First of all, the possibilities of historical lexicology are considered. This involves analyzing word forms that are most often connected with a certain time and whose origin can be traced in a sufficiently reliable manner. Even if they are traced, however, there are not infrequent controversial conclusions and obscure etymologies, not to mention so-called multiple etymologies (the term is Trubachev’s), when a word in a given language may have been borrowed, with equal likelihood, from several neighboring languages.
The authenticity of conditional “starred forms” (ones that have undergone comparative historical reconstruction) is also evaluated. These forms are at the so-called depths of etymology and they draw upon the relatively strict phonetic correspondences in a number of kindred languages. It should be noted that understanding the original meaning of a reconstructed etymon presents a particular problem, as does the question of its real existence in the proposed protolanguage.

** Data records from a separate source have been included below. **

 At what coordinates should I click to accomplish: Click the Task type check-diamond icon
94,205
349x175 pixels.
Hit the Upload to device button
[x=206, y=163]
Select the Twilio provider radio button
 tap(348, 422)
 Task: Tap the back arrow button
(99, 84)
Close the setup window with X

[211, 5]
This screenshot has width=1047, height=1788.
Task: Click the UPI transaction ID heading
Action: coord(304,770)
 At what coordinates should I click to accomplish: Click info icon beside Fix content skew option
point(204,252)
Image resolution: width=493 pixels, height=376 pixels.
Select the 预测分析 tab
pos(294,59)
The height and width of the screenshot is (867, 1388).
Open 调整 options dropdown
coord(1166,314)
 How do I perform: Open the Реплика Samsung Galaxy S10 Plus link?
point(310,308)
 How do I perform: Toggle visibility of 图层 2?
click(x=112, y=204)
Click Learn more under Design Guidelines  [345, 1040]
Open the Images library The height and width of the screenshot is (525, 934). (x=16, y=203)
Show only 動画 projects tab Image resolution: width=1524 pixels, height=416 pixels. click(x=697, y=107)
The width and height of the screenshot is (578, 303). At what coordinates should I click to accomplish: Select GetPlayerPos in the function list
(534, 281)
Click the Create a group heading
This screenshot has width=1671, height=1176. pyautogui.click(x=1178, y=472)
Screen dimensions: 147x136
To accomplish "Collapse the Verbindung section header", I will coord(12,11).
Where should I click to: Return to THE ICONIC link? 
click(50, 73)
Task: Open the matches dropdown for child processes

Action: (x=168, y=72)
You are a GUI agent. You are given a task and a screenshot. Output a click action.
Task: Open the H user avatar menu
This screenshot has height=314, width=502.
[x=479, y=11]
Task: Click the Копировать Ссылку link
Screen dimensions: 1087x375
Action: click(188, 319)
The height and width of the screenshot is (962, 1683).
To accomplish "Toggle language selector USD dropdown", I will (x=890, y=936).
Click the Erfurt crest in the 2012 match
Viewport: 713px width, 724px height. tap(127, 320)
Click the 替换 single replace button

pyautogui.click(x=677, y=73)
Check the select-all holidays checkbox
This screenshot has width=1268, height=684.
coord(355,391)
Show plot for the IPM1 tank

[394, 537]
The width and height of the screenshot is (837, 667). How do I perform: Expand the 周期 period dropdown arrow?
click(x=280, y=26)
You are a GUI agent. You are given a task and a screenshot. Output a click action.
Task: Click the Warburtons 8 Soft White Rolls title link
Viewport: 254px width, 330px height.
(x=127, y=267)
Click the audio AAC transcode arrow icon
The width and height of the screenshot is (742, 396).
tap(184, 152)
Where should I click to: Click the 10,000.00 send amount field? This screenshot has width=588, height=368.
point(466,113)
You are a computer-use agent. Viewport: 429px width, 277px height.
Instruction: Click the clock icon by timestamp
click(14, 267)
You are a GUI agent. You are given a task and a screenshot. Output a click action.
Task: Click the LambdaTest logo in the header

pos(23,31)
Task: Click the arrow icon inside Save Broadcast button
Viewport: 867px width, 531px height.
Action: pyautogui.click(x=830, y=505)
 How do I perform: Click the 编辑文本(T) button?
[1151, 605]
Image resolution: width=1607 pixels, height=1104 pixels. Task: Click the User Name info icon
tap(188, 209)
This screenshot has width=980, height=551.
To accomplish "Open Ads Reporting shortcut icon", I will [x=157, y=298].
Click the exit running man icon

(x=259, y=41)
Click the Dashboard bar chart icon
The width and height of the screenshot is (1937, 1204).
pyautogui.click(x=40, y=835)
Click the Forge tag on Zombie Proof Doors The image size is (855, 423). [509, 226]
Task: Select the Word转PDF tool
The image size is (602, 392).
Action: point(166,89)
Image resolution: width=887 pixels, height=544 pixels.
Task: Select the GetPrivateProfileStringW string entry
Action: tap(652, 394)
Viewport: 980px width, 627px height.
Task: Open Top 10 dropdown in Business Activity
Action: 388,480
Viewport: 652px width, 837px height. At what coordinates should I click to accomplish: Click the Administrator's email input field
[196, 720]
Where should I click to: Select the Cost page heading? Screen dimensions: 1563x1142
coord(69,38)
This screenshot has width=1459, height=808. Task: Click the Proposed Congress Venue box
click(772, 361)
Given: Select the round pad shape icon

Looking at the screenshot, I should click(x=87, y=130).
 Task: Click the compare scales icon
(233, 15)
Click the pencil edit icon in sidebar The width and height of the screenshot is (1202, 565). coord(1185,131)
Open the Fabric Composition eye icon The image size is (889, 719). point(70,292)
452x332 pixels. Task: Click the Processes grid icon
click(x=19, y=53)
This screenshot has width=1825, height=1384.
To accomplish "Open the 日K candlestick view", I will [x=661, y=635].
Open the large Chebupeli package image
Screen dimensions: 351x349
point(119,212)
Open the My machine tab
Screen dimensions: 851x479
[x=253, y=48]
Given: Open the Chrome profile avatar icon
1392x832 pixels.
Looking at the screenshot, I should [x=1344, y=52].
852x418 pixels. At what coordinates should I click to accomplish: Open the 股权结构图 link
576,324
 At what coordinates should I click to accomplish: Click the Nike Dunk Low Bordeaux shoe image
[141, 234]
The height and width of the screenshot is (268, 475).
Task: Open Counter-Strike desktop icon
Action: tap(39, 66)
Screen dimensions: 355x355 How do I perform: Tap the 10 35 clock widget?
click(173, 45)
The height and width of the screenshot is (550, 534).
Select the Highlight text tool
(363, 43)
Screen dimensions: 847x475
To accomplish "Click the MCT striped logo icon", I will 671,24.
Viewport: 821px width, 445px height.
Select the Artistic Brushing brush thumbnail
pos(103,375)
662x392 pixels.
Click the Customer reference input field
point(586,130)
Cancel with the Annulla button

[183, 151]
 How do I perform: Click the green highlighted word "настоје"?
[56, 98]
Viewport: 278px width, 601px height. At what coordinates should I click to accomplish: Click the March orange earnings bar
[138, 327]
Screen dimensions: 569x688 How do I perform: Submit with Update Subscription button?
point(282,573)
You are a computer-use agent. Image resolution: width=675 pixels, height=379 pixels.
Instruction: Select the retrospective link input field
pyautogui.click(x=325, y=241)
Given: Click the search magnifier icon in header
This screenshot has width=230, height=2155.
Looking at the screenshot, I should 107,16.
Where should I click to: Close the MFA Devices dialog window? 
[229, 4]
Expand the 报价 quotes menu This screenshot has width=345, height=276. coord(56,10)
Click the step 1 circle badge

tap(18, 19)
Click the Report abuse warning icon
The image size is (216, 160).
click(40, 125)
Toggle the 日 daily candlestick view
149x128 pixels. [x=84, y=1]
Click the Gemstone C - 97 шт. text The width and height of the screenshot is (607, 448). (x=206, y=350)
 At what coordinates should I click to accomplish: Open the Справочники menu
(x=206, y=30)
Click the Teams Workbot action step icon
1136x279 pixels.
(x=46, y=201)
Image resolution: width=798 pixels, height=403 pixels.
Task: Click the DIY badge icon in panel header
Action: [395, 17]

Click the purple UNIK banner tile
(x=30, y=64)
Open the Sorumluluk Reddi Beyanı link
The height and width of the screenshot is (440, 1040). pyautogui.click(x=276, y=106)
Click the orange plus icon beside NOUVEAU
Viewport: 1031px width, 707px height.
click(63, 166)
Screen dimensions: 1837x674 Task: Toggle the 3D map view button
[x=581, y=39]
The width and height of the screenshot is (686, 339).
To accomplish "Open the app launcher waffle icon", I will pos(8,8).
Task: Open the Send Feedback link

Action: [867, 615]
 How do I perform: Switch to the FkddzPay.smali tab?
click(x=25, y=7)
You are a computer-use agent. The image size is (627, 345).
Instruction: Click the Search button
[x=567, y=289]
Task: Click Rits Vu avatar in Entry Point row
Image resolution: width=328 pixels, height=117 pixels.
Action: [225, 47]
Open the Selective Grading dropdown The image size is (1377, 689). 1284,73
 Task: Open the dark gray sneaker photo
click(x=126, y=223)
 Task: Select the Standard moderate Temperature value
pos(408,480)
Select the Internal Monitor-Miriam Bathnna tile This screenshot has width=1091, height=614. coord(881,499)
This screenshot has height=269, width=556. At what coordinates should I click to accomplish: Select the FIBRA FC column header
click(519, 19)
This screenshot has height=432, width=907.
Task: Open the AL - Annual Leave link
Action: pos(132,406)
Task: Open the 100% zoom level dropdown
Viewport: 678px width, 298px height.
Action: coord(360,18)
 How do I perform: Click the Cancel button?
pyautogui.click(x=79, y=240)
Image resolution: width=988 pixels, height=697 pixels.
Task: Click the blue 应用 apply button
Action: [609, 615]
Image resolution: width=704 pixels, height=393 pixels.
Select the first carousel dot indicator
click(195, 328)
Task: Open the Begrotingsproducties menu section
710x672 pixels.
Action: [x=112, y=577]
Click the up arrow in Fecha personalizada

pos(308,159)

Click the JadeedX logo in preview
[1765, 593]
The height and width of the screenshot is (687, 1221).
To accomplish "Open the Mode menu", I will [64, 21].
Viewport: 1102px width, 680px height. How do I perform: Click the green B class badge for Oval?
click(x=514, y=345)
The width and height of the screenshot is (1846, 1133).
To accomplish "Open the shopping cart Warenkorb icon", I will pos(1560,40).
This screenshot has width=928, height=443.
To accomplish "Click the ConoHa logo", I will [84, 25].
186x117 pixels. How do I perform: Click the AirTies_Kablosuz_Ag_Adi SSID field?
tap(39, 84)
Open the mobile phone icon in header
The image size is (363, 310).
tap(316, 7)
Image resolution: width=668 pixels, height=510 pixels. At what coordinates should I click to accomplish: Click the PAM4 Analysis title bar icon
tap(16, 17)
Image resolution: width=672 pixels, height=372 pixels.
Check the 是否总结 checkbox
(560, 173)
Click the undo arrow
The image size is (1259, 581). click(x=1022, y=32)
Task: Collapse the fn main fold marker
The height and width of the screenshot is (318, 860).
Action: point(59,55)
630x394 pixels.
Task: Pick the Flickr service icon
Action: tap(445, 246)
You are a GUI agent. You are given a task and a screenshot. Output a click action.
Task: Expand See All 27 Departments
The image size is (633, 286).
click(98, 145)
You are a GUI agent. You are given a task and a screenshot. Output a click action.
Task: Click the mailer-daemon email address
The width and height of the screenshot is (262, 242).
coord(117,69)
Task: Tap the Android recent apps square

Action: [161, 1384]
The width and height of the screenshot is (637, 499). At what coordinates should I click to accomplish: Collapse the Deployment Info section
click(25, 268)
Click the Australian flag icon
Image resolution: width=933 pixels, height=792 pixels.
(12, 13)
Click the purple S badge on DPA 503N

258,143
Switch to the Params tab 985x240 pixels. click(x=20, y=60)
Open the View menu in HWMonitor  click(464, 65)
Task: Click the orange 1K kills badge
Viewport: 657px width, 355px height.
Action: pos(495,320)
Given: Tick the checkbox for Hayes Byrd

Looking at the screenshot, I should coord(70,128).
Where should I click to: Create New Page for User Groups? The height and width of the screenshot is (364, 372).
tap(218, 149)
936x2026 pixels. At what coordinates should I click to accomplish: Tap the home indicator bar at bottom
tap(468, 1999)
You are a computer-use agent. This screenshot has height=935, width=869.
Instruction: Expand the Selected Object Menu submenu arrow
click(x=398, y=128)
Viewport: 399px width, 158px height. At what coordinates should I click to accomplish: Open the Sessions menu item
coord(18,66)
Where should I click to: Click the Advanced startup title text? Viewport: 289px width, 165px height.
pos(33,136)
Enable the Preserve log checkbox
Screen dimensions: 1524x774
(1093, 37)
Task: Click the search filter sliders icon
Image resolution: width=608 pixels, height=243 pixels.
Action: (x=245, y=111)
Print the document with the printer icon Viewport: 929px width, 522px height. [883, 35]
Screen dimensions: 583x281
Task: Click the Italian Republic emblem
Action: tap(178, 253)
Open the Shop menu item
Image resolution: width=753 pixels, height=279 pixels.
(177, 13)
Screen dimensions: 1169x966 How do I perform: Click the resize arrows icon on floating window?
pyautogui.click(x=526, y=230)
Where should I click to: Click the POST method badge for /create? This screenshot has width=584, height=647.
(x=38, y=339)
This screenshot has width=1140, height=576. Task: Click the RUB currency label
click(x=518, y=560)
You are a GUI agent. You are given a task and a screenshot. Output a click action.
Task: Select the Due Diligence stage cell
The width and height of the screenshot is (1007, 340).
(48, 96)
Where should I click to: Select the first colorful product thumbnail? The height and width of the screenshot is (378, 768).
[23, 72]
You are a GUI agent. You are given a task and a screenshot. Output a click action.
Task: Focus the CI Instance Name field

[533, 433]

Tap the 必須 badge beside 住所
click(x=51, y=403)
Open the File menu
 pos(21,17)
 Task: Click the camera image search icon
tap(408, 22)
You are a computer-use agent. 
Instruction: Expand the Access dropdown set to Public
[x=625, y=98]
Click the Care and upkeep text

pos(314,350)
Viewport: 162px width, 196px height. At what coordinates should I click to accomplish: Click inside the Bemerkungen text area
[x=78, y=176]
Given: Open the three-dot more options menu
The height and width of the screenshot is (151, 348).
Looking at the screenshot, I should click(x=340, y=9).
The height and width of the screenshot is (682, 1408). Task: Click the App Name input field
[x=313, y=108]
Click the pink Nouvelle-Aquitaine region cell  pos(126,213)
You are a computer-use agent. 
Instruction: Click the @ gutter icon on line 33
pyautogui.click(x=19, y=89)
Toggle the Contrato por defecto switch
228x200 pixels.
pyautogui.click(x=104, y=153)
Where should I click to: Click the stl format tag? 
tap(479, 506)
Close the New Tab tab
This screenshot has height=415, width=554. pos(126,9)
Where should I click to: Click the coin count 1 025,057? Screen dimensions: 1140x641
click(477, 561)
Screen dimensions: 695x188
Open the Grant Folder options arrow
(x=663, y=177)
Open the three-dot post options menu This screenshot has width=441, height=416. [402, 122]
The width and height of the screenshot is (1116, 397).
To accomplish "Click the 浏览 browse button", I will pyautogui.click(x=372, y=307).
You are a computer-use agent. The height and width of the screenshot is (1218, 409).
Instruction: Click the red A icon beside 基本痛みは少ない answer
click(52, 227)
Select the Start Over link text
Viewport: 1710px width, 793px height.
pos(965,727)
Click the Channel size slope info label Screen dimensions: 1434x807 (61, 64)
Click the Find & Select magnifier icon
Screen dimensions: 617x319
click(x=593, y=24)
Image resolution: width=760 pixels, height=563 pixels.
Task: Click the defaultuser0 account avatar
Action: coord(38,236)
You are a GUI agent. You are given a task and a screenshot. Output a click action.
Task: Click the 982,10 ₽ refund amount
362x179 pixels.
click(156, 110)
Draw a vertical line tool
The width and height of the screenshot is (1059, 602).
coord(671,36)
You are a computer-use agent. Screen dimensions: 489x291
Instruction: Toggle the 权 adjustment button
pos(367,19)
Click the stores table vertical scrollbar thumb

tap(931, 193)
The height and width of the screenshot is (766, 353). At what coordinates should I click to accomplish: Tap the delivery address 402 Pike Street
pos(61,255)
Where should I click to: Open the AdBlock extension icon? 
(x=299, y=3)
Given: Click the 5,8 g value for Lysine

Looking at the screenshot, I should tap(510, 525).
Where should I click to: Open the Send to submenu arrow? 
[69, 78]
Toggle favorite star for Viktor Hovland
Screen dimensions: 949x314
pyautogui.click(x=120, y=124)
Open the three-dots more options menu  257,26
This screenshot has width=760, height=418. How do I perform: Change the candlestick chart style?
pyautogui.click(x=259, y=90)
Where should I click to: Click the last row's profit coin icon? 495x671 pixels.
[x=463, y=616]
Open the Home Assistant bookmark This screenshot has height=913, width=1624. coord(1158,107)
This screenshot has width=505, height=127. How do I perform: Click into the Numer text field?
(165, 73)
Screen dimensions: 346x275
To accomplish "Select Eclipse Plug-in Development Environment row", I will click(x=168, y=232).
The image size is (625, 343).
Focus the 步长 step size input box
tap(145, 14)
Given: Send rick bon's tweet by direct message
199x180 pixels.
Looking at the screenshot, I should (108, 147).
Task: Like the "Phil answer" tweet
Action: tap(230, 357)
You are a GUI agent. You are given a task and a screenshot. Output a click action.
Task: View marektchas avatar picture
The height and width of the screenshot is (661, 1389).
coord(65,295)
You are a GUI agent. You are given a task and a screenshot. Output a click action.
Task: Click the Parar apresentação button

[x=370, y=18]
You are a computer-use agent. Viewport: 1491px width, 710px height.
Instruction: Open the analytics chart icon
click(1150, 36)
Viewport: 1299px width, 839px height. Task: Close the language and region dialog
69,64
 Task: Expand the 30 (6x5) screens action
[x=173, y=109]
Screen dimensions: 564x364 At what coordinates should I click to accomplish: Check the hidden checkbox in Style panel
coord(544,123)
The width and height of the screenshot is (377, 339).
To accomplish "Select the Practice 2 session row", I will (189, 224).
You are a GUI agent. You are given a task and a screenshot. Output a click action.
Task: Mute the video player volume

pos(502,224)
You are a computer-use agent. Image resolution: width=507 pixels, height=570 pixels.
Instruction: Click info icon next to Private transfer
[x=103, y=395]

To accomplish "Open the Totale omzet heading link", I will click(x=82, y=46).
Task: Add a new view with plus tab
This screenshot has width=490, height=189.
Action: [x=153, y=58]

In the first case, this entails evaluating the possibility of a so-called prospective diachrony, by which Ferdinand de Saussure, in accordance with the preexisting linguistic tradition, meant a kind of progression in the real conditions of a language (for example, the French language in the fourteenth, fifteenth, sixteenth centuries, and so on). The real development of any linguistic system under consideration can be traced from such a historical perspective.
The Swiss linguist called the second case retrospective diachrony, and he explicitly equated it with the comparative method, which makes it possible to reconstruct only certain select elements of a system. When considering the dichotomy between synchrony and diachrony in Saussure’s Course in General Linguistics (1916), most linguists tend to overlook the no less important distinction between the two historical schools of the phenomena under study.
This problem, which Saussure noted more than a hundred years ago, is still relevant today, not only for linguists but also for ethnographers, and perhaps even for archaeologists. Establishing temporal and geographical correlations between isoglosses, isopragms and isodoxes (i.e., between phenomena of a linguistic, material and spiritual nature, according to Nikita I. Tolstoy), which can be traced in different cultural traditions, demands the utmost attention to different points of view concerning the phenomenon in question.